CHICAGO – Use of the gonadotropin-releasing hormone agonist goserelin during chemotherapy for early hormone receptor–negative breast cancer was associated with lower rates of ovarian failure and more pregnancies in the phase III POEMS study.

At 2 years, 22% of women receiving standard neoadjuvant or adjuvant chemotherapy alone and 8% of those receiving chemotherapy plus goserelin (Zoladex) experienced ovarian failure, defined as amenorrhea for the prior 6 months and follicle-stimulating hormone (FSH) in the postmenopausal range.

Patrice Wendling/Frontline Medical News
Dr. Halle Moore

In logistic regression analysis that accounted for age and chemotherapy regimen, the risk of ovarian failure was reduced 70% with goserelin (odds ratio, 0.30; two-sided P = .04), Dr. Halle Moore reported at the annual meeting of the American Society of Clinical Oncology.

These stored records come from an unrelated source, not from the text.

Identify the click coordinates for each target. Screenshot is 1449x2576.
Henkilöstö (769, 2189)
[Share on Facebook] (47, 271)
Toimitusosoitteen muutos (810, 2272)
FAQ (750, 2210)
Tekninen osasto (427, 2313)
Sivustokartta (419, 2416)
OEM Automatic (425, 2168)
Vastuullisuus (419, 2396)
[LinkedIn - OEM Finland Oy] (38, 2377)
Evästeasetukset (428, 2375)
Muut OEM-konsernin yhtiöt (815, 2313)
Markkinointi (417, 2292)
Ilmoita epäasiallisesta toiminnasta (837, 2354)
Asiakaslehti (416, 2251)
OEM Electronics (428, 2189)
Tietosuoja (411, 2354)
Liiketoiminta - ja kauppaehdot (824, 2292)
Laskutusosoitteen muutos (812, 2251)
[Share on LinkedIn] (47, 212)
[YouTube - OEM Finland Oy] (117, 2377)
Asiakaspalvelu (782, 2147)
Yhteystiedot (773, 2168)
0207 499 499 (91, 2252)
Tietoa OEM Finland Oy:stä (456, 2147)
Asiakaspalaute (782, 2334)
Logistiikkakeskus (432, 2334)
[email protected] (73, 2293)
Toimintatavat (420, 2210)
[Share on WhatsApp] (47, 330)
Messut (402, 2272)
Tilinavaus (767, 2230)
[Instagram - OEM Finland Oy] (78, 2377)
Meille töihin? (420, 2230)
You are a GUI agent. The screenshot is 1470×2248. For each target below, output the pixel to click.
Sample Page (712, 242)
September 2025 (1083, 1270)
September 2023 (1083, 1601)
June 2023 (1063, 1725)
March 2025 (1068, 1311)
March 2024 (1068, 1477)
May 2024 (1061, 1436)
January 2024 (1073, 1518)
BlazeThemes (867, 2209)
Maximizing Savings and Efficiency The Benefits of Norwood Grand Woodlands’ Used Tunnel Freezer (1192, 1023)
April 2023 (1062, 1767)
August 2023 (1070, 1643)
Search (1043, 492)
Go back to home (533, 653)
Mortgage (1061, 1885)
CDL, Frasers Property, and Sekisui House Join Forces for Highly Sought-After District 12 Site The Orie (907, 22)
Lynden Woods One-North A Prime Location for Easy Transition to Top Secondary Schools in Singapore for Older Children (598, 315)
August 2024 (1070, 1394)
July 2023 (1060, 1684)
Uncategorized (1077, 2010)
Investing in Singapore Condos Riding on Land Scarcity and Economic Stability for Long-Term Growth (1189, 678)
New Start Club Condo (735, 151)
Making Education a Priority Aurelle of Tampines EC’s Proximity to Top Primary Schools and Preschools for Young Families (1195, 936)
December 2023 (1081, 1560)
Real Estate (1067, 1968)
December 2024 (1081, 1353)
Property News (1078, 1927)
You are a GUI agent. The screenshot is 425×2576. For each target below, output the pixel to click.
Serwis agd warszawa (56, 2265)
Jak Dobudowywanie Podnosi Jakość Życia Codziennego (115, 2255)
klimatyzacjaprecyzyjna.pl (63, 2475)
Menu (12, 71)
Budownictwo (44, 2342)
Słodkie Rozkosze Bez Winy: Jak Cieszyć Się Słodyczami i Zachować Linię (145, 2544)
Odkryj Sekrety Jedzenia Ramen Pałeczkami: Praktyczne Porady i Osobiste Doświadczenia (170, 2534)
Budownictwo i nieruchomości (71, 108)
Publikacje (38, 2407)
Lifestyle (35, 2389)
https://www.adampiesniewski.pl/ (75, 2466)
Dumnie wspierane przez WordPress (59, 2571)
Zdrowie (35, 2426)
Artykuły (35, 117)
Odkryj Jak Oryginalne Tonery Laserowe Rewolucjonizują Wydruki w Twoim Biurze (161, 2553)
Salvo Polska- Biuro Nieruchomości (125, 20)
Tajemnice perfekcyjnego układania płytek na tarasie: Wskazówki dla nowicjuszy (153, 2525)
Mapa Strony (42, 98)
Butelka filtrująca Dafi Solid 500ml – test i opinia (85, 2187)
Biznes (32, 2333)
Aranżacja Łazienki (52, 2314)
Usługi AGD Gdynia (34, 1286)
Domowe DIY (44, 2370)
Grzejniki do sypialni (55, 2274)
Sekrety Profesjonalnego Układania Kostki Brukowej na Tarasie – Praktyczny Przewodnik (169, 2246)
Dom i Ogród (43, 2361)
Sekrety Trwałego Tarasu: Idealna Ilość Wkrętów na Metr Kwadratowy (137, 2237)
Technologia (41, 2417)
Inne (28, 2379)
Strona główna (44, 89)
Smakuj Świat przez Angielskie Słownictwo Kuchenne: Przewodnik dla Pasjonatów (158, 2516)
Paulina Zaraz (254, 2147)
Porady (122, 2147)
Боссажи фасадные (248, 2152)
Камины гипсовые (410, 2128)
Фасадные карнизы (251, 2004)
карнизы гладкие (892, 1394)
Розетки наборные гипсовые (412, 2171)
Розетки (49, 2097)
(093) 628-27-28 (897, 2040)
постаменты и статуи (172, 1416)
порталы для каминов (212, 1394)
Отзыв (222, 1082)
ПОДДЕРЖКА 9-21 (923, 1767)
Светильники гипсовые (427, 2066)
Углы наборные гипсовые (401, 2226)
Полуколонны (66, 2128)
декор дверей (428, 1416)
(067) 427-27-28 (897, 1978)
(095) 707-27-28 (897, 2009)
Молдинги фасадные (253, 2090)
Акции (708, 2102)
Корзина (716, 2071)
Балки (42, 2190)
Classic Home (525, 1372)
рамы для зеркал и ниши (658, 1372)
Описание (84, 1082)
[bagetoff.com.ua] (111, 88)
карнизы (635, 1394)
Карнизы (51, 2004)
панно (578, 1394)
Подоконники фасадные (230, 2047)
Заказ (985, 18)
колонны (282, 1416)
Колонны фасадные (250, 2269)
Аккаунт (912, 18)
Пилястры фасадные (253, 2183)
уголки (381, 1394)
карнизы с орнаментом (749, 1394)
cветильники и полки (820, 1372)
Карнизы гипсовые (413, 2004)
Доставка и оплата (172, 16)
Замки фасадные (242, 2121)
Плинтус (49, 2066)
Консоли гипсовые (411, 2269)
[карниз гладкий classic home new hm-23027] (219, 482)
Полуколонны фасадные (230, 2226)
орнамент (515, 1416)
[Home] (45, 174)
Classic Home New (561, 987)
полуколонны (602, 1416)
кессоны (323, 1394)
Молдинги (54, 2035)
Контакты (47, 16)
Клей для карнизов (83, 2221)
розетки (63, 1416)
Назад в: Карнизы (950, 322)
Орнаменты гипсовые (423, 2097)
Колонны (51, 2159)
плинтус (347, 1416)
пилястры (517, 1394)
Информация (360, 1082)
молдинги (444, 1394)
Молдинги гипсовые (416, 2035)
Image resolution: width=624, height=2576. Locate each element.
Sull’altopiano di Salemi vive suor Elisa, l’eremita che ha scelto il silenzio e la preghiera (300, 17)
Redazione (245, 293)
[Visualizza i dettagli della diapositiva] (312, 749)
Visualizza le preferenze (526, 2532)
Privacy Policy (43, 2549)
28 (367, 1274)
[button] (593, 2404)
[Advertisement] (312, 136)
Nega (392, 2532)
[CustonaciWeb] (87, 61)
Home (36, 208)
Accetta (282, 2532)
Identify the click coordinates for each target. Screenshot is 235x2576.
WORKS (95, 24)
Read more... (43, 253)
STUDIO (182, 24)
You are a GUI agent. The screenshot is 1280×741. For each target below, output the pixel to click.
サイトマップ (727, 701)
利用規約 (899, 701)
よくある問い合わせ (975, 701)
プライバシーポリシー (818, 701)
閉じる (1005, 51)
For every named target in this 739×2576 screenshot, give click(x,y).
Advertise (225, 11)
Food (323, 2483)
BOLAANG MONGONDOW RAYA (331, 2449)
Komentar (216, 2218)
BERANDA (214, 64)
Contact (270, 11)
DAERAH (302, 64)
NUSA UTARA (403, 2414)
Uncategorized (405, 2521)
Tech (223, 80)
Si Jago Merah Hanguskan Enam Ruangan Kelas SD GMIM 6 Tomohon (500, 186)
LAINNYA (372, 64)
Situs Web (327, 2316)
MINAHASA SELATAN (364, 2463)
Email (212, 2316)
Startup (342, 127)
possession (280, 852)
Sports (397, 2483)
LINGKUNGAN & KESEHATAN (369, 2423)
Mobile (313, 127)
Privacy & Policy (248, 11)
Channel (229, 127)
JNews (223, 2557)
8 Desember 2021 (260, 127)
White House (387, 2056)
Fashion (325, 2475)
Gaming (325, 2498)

Risk was further reduced using the less stringent definition of ovarian failure of amenorrhea for the prior 6 months or FSH in the postmenopausal range (45% vs. 20%; OR, 0.29; P = .006).

The 2-year ovarian dysfunction rate was 33% with standard chemotherapy and 14% with chemotherapy plus goserelin (OR, 0.35; P = .03). Dysfunction was defined as amenorrhea for the prior 3 months and FSH, estradiol, and/or inhibin B levels in the postmenopausal range.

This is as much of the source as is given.